■ Exercise directions: Please reproduce the records word for word, beginning at the line that contains "Select Cursor 1 Group Delay radio button" and stopping after the line that contains "Where should I". Leave the pictures out of your copy.

■ Records for this exercise:
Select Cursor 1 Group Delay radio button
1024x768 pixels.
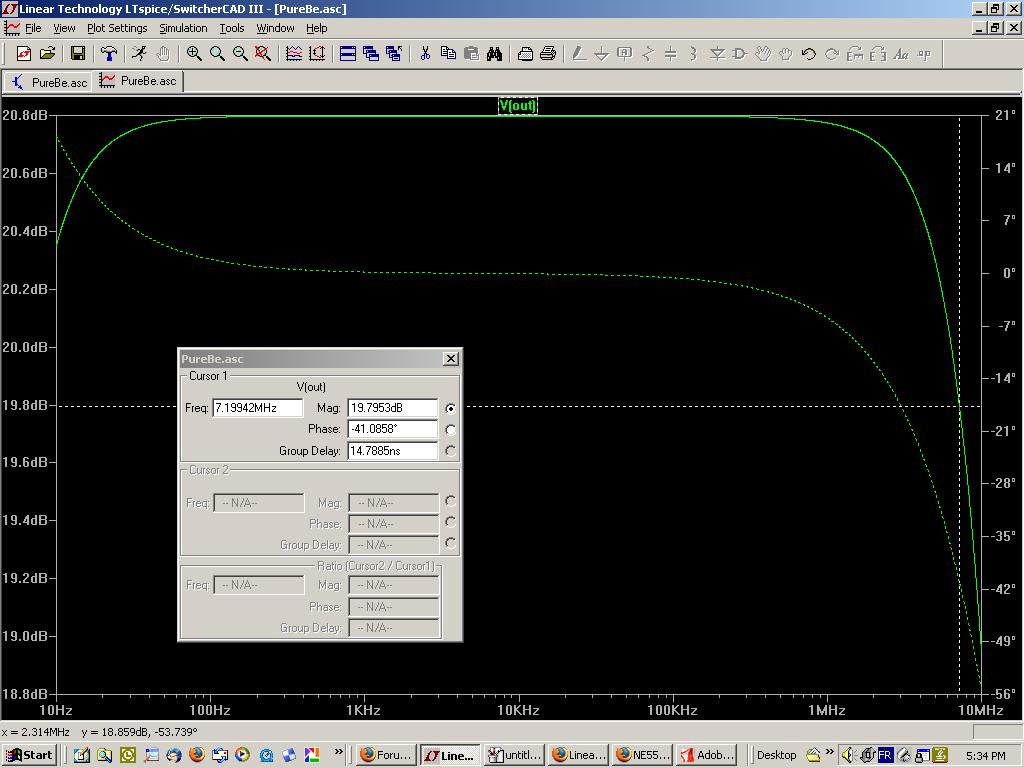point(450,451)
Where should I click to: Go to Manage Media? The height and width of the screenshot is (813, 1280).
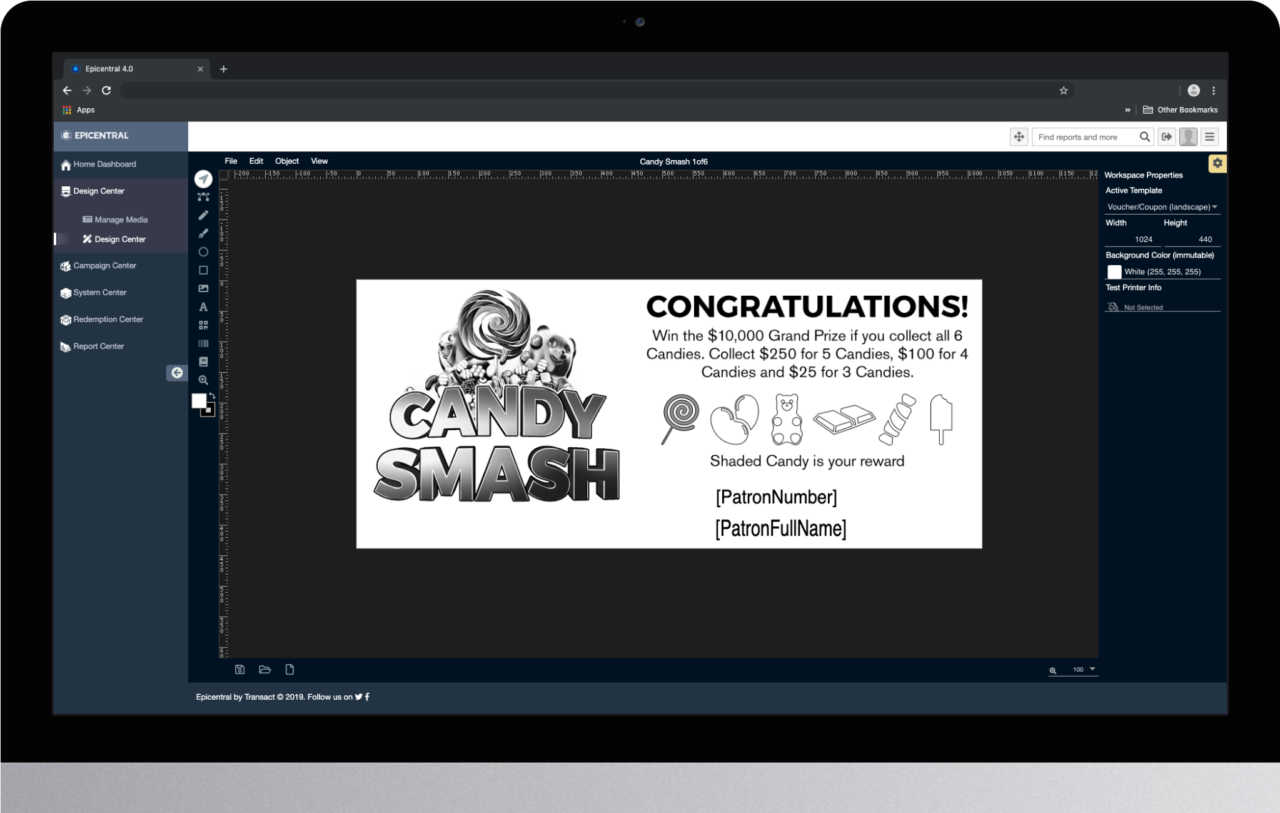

==

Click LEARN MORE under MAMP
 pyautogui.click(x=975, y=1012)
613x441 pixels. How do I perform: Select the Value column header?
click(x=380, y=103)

■ Solved exercise:
Select Cursor 1 Group Delay radio button
1024x768 pixels.
point(450,451)
Where should I click to: Go to Manage Media? The height and width of the screenshot is (813, 1280).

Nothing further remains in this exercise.